DO THIS: In the discussion of the Le Petit Nicolas translations, who translated the book into American English in 1961?

EXTRACT:
--- start ---

Huh? Initially, I was very puzzled by this article. I have a copy of Young Nicolas; i.e., Le Petit Nicolas translated into American English in 1961 by Stella Rodway and published in the USA in 1962. It does not contain Anglicized names or any Flemish fellow as found in Anthea Bell's 1978 English translation. However, after reading some excerpts from Ms. Bell's version, I came to realize that, while Ms. Rodway had merely translated the French text into American English, Ms. Bell had actually re-written the book in British English; complete with British names and phraseology. The only deviation I ran across was changing Monsieur Dubon's nickname to The Potato (since he says, "Look me in the eyes!" all the time). It only makes sense as what kind of nickname would "Pomme de Terre" be anyhow! :-) When I can find the time, I will come back and add a similar description of the American English version. Fortunately, the humor of Mssrs Goscinny and Sempé transcend these minor matters. JimScott 06:05, 7 September 2007 (UTC)

hallo!!!!!!!!!!!!!!!!!!!!!!!!!!!!!!!

W. T. F.[edit]

"Spanish version.

For Latin America the book published by Alfaguara had the Spanish translation, by _______ (information of the 1993 edition).

Names for this edition were

Nicolas Clotario Alcestes Eudes Godofredo Agnan Joaquín Majencio Rufo Eduviges Luisa Rex

Other characters include Nicolas's parents, as well as teachers and administrators in the school. The teacher is hard-working and loves the children, although they usually drive her crazy. The superintendent, Mr. Dubon [Mr Goodman] , is known as "le Bouillon" ("Old Spuds").

--- end ---

EXTRACTED ENTRIES:
--- start ---

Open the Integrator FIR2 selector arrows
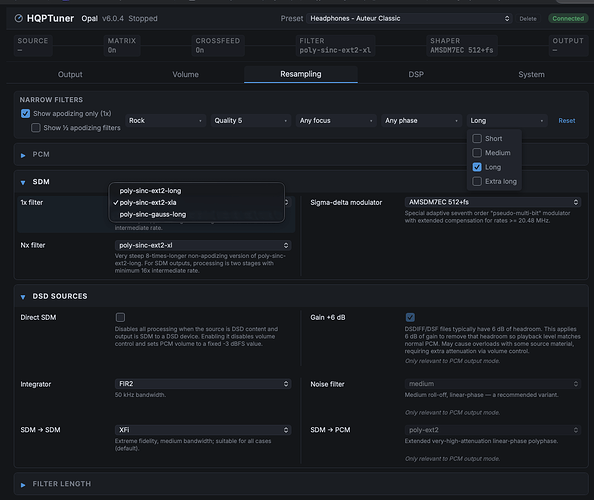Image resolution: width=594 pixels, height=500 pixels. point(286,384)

--- end ---
--- start ---

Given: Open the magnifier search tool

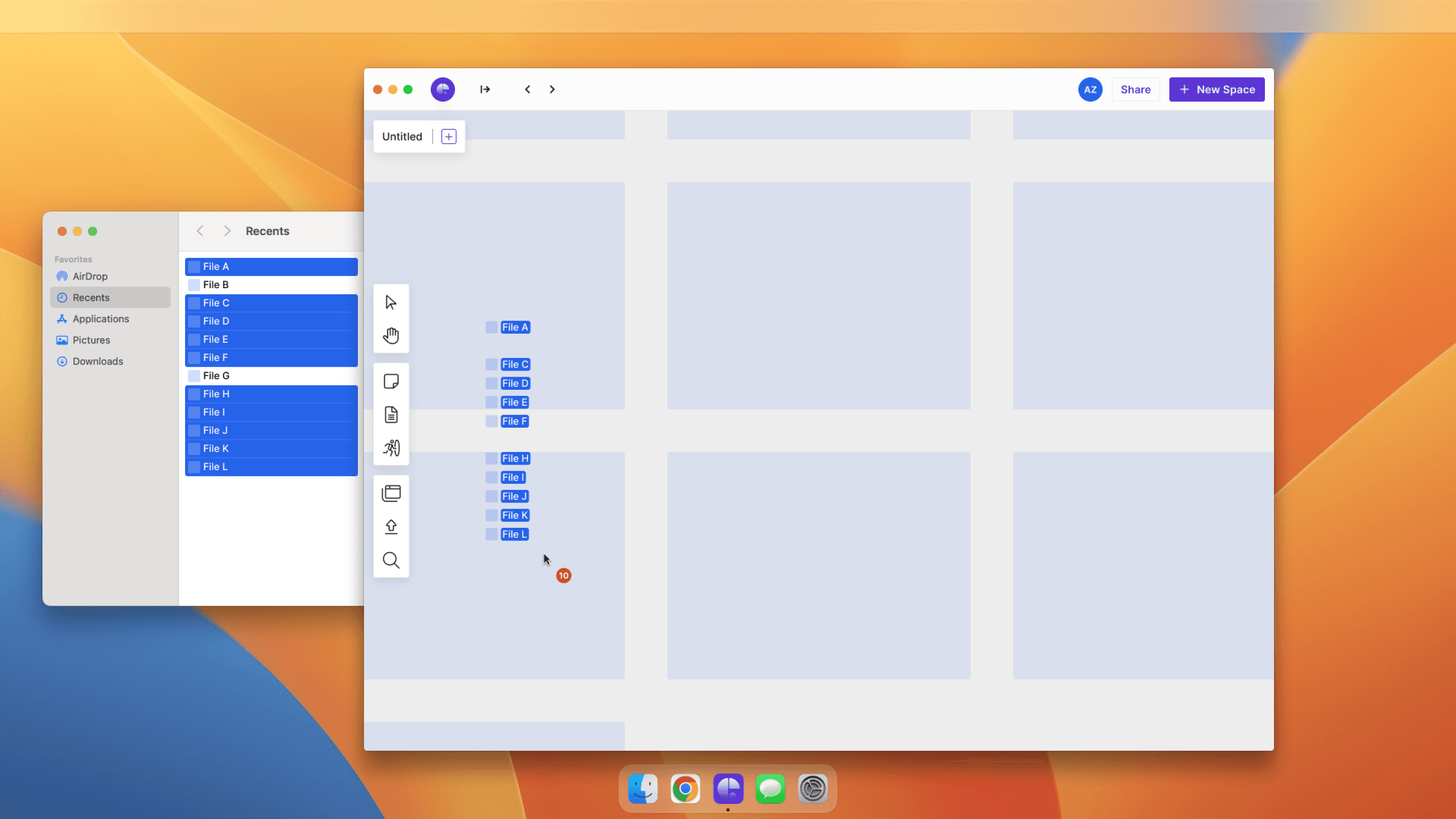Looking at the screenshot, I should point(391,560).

--- end ---
--- start ---

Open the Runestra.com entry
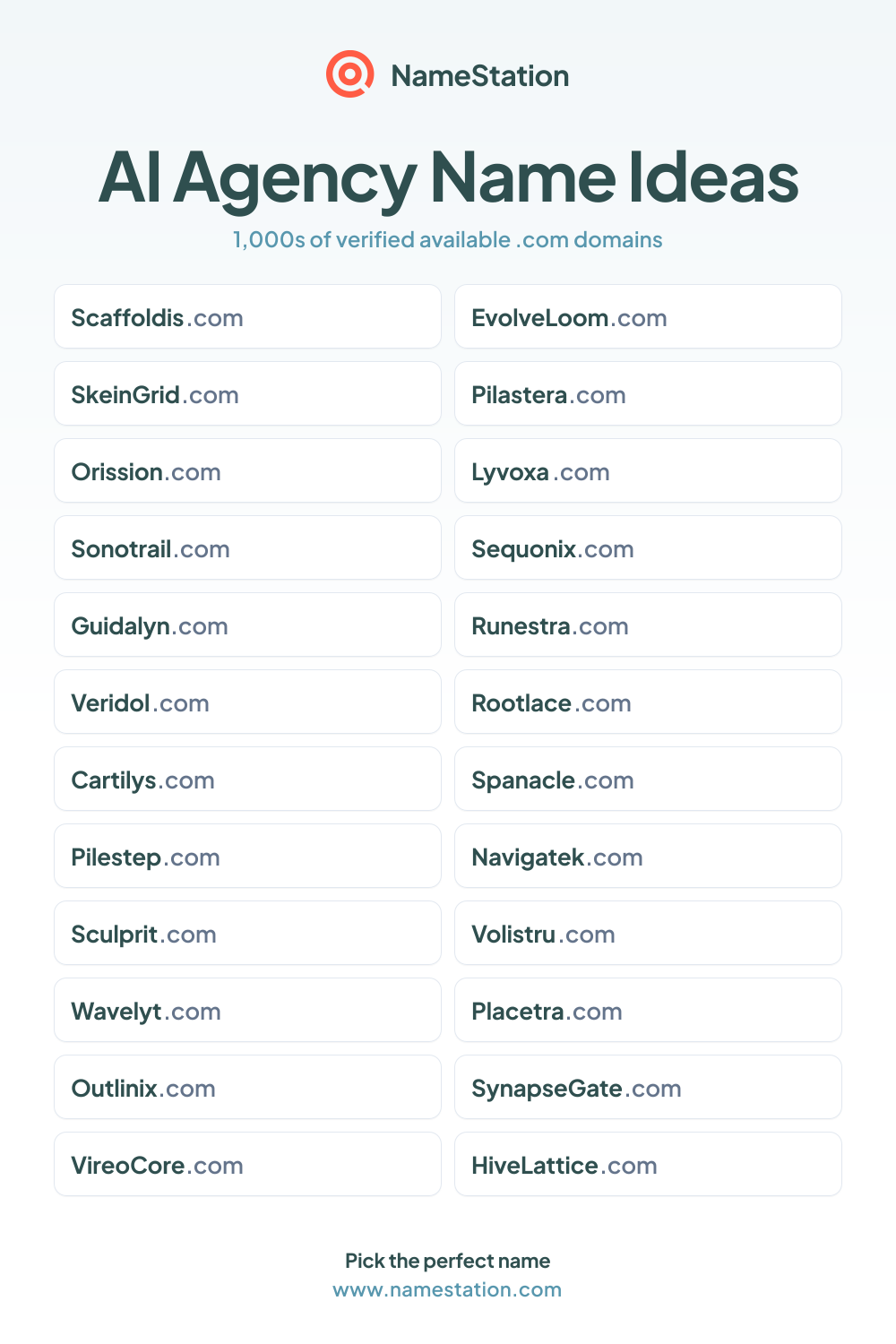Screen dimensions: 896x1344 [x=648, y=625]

--- end ---

EXERCISE OUTPUT: Stella Rodway